» Dataset entries:

[Start of section]

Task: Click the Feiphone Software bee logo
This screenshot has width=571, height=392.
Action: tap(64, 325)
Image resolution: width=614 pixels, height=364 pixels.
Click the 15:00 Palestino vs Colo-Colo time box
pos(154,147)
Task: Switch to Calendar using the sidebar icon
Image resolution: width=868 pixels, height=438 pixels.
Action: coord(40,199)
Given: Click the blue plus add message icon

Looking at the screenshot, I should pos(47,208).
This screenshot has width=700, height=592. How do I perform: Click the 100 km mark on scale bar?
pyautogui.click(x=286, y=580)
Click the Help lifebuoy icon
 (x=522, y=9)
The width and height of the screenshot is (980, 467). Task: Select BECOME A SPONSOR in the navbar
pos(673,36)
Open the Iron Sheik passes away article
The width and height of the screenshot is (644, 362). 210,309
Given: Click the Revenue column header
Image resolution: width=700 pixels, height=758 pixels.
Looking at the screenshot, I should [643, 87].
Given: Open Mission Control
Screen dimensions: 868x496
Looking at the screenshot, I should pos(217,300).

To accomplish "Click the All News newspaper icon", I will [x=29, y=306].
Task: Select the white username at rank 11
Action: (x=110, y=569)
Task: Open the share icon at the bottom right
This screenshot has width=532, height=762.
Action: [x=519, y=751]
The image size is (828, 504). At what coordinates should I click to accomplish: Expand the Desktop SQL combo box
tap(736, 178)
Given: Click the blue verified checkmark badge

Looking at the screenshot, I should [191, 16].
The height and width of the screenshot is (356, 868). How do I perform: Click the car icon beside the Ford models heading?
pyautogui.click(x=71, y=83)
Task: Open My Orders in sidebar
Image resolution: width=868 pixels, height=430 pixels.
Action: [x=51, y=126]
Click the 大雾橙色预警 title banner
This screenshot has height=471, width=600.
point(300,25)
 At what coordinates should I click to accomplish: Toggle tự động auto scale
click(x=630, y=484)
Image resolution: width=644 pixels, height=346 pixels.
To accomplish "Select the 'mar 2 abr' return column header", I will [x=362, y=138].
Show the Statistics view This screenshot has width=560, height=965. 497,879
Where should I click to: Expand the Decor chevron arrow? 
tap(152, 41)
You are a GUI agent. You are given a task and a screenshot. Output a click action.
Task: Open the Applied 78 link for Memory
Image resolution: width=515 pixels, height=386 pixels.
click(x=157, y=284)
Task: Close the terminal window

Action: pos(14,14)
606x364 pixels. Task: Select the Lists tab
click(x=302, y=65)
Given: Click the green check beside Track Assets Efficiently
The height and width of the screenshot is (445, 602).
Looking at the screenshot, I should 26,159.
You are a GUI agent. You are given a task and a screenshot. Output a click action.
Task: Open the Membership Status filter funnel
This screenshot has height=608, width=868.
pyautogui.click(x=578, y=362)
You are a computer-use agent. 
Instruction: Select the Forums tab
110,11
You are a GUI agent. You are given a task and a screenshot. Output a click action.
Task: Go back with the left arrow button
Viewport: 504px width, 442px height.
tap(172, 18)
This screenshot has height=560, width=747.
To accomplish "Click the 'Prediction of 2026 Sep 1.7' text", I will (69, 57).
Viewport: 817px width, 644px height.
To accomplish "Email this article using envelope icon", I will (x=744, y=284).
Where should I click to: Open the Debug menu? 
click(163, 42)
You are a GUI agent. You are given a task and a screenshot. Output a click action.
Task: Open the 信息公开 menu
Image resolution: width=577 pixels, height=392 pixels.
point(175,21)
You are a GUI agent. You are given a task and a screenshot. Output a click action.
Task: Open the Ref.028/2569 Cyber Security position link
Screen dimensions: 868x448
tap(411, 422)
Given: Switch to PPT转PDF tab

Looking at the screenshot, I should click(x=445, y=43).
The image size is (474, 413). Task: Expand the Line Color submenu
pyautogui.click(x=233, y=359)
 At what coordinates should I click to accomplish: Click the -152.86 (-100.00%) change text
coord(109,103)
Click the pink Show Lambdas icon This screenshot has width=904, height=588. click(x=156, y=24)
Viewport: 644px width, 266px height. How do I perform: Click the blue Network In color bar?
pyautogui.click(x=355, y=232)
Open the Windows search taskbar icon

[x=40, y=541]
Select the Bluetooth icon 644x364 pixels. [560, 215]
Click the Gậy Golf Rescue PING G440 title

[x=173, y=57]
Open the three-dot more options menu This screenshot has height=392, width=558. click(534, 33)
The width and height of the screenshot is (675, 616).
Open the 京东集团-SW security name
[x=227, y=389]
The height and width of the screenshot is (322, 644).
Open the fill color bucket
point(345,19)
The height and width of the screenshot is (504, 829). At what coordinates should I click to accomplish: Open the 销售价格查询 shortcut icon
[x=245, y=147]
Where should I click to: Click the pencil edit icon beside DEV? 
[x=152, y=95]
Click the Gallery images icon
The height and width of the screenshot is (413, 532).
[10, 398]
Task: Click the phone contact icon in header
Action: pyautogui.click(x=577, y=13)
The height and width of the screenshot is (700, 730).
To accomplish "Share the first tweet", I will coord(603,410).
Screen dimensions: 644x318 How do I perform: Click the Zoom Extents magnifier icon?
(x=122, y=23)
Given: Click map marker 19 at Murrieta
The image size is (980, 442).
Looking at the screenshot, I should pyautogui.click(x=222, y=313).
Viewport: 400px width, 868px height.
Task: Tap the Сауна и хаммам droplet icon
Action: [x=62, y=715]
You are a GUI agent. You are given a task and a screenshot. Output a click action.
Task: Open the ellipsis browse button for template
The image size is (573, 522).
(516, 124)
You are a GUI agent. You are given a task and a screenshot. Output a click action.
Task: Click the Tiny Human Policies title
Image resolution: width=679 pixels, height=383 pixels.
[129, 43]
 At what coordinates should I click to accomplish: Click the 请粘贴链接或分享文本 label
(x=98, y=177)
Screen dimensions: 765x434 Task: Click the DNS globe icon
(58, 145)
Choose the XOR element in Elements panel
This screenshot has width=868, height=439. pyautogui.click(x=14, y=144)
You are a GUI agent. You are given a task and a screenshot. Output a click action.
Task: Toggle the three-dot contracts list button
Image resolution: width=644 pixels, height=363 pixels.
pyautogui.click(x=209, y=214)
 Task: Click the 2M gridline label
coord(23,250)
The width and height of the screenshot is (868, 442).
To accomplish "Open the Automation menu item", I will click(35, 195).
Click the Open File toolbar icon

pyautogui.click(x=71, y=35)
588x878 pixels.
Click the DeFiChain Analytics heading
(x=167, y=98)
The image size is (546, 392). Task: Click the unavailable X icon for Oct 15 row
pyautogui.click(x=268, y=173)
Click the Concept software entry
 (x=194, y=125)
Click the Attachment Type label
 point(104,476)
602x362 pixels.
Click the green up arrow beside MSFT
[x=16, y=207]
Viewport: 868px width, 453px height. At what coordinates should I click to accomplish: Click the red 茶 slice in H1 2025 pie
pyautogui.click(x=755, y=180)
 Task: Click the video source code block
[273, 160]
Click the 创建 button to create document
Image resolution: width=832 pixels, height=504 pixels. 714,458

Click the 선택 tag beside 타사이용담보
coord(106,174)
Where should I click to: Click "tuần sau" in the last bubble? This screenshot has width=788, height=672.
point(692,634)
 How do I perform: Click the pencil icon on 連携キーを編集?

[End of section]

Although the records may continue, retype only the lines from the first one through the one containing "Given: Click the Revenue column header", exactly as they appear.

Task: Click the Feiphone Software bee logo
This screenshot has width=571, height=392.
Action: tap(64, 325)
Image resolution: width=614 pixels, height=364 pixels.
Click the 15:00 Palestino vs Colo-Colo time box
pos(154,147)
Task: Switch to Calendar using the sidebar icon
Image resolution: width=868 pixels, height=438 pixels.
Action: coord(40,199)
Given: Click the blue plus add message icon

Looking at the screenshot, I should pos(47,208).
This screenshot has width=700, height=592. How do I perform: Click the 100 km mark on scale bar?
pyautogui.click(x=286, y=580)
Click the Help lifebuoy icon
 (x=522, y=9)
The width and height of the screenshot is (980, 467). Task: Select BECOME A SPONSOR in the navbar
pos(673,36)
Open the Iron Sheik passes away article
The width and height of the screenshot is (644, 362). 210,309
Given: Click the Revenue column header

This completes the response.